Brief: Retype the records from their start through the line that contains "(x=25, y=264)", both ends included.

==*==

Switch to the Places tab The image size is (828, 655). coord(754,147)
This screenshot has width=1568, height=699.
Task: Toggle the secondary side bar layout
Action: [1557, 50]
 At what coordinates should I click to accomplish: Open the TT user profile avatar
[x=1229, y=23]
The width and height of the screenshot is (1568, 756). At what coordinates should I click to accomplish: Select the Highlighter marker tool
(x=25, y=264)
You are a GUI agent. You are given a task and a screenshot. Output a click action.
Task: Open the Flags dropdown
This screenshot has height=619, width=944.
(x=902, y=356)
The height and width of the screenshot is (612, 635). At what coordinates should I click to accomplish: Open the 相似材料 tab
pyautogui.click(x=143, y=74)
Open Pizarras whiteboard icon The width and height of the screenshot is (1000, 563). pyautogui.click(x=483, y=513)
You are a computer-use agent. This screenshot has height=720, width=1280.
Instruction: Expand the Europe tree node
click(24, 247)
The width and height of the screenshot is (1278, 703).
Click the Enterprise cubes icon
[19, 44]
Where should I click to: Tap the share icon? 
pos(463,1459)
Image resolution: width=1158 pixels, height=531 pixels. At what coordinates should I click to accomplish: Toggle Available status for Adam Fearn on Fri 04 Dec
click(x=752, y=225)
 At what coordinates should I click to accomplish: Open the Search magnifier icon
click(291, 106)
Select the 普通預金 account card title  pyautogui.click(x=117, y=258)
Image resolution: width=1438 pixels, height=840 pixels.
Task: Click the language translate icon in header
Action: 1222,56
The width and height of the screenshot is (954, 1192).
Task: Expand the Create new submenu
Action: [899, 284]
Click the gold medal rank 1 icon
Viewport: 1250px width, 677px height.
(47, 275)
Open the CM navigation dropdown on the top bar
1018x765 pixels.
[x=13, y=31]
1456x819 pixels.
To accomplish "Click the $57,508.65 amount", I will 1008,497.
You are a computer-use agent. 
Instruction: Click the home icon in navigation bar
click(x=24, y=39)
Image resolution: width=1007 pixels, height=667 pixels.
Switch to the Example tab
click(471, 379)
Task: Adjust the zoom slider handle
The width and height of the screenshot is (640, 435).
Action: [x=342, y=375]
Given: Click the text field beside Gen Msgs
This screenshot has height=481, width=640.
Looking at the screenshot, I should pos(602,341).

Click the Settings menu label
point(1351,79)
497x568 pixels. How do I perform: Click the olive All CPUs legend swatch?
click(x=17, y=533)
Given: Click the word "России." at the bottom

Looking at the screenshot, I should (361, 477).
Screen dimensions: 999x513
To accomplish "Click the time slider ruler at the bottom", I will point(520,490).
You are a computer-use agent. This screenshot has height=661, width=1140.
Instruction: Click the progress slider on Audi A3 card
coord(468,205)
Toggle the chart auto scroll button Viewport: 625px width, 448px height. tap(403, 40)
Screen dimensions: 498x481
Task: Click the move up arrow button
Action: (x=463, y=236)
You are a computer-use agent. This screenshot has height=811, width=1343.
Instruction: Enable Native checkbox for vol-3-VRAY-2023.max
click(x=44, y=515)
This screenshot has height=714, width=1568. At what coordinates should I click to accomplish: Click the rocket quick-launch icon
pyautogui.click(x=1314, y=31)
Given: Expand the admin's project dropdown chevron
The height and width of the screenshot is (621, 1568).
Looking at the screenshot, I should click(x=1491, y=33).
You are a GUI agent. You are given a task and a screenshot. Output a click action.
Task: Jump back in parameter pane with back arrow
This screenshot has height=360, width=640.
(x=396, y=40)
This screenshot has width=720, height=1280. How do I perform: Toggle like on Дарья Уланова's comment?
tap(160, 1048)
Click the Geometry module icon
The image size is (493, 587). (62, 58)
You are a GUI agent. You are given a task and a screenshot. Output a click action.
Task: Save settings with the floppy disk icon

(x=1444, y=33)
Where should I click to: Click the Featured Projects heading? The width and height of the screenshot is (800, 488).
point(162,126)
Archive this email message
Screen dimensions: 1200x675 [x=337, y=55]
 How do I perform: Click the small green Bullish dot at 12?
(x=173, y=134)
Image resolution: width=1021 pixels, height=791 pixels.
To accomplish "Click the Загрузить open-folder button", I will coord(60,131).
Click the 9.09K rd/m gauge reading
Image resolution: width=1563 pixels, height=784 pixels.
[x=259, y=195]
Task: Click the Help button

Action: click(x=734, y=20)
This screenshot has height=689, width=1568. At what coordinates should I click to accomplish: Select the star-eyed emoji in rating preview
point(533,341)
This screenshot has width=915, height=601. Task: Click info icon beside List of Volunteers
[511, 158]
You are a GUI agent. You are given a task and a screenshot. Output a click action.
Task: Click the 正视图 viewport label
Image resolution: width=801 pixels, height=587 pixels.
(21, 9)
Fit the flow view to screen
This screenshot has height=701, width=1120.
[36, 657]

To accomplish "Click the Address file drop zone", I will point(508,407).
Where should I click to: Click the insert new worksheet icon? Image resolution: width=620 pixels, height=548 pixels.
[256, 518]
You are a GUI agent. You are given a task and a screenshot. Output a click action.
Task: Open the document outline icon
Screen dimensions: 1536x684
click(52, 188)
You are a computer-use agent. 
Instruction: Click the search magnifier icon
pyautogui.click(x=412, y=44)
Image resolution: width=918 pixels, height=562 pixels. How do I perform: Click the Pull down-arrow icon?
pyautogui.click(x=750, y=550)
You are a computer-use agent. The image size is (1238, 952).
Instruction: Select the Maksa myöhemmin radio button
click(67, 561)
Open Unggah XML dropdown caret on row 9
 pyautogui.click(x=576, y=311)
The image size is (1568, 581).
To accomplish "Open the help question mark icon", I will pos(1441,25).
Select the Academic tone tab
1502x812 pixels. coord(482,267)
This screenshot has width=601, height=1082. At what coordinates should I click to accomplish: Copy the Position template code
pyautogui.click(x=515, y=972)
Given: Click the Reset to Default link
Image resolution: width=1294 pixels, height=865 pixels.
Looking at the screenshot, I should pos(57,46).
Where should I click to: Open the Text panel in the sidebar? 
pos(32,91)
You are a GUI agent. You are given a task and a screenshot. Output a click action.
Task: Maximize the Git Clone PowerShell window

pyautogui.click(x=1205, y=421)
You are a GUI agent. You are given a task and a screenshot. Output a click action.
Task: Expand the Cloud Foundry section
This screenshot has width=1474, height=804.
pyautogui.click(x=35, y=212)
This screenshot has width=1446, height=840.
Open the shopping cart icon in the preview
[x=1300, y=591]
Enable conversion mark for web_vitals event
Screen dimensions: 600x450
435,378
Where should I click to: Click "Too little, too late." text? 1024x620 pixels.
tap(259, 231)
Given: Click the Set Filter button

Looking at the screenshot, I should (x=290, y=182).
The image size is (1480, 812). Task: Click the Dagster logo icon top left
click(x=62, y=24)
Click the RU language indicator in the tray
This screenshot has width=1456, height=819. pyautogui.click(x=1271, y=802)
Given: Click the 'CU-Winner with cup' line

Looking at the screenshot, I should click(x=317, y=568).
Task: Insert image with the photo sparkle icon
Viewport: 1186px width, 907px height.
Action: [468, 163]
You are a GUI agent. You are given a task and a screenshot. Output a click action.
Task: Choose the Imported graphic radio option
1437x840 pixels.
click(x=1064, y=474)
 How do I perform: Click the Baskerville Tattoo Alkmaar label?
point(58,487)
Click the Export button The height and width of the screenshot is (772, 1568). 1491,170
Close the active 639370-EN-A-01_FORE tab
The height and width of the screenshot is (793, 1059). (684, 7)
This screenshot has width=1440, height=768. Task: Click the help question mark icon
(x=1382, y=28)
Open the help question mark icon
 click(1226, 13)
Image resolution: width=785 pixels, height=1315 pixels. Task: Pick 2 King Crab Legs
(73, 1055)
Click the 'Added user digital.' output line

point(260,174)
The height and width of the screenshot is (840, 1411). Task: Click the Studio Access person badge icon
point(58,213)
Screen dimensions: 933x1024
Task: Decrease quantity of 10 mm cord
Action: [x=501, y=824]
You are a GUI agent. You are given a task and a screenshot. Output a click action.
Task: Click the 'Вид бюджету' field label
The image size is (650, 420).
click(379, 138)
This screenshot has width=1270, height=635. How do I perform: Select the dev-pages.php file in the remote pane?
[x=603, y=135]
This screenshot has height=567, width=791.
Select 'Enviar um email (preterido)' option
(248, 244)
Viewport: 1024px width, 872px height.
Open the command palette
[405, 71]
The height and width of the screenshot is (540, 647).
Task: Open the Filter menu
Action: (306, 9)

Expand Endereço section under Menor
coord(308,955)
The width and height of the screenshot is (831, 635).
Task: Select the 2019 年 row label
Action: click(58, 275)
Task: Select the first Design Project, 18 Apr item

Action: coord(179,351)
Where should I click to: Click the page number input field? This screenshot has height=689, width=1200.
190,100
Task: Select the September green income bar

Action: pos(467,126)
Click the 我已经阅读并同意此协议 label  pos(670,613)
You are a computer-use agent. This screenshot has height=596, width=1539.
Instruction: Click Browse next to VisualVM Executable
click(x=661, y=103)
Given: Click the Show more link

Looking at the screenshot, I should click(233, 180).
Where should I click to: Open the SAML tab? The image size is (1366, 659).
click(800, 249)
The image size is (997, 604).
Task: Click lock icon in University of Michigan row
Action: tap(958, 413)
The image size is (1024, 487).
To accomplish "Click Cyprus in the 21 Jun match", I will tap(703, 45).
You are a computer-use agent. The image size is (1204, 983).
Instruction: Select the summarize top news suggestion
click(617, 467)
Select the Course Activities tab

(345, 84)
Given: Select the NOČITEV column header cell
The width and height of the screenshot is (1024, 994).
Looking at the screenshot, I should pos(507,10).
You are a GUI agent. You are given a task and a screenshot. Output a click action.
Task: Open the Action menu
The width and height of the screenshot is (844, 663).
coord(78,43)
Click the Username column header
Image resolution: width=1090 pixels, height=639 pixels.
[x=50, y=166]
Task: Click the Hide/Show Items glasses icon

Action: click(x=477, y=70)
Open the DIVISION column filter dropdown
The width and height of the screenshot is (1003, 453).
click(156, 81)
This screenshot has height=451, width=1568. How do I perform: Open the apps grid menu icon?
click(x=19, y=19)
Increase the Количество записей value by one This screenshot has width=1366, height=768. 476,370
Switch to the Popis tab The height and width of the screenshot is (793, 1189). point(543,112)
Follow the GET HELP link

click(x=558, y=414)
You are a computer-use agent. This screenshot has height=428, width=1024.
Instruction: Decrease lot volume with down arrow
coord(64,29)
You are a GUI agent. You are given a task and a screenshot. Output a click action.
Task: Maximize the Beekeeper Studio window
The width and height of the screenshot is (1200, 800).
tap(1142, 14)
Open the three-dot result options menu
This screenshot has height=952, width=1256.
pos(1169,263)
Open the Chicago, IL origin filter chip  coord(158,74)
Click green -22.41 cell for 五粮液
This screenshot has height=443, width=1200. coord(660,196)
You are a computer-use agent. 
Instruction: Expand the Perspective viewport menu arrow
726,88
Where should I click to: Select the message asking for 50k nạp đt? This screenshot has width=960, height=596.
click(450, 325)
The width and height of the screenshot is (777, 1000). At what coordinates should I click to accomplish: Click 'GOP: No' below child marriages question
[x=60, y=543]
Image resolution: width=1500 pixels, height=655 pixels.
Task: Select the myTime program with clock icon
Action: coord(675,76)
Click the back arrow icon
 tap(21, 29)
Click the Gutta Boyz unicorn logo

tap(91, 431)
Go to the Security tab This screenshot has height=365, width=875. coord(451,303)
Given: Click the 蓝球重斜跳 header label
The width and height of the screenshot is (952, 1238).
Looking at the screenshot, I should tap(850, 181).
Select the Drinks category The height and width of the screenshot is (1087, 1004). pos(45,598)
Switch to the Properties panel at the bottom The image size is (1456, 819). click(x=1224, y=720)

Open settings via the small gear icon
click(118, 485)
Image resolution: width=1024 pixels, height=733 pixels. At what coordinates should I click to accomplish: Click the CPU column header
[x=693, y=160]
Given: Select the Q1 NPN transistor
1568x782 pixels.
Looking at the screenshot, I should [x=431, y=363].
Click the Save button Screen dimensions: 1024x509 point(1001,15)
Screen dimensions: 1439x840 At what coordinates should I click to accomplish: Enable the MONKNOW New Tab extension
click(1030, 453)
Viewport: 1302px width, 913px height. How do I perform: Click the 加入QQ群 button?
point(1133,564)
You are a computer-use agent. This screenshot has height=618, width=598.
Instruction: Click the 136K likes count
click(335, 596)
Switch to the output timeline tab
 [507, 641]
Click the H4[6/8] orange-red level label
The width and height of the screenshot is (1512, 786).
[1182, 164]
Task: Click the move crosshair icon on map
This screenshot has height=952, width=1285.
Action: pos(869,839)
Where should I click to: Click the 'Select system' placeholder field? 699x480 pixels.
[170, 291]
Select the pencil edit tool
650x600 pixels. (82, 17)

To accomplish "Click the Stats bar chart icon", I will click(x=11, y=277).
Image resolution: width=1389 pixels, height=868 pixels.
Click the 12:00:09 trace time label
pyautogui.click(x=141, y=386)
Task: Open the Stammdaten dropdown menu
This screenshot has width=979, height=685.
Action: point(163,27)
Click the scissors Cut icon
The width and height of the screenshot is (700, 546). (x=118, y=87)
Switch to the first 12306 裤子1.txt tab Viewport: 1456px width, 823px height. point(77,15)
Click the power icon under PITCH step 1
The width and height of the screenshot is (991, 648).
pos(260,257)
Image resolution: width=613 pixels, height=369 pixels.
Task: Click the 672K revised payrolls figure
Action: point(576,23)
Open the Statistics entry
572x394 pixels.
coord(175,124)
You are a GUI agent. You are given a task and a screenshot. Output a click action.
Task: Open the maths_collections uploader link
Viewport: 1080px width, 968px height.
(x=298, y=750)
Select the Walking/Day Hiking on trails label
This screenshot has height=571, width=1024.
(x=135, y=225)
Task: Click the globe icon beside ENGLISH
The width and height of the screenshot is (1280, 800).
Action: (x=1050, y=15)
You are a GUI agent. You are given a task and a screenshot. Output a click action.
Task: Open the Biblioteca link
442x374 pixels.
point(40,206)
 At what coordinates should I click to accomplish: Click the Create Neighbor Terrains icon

==*==

Answer in full:
Switch to the Places tab The image size is (828, 655). coord(754,147)
This screenshot has width=1568, height=699.
Task: Toggle the secondary side bar layout
Action: [1557, 50]
 At what coordinates should I click to accomplish: Open the TT user profile avatar
[x=1229, y=23]
The width and height of the screenshot is (1568, 756). At what coordinates should I click to accomplish: Select the Highlighter marker tool
(x=25, y=264)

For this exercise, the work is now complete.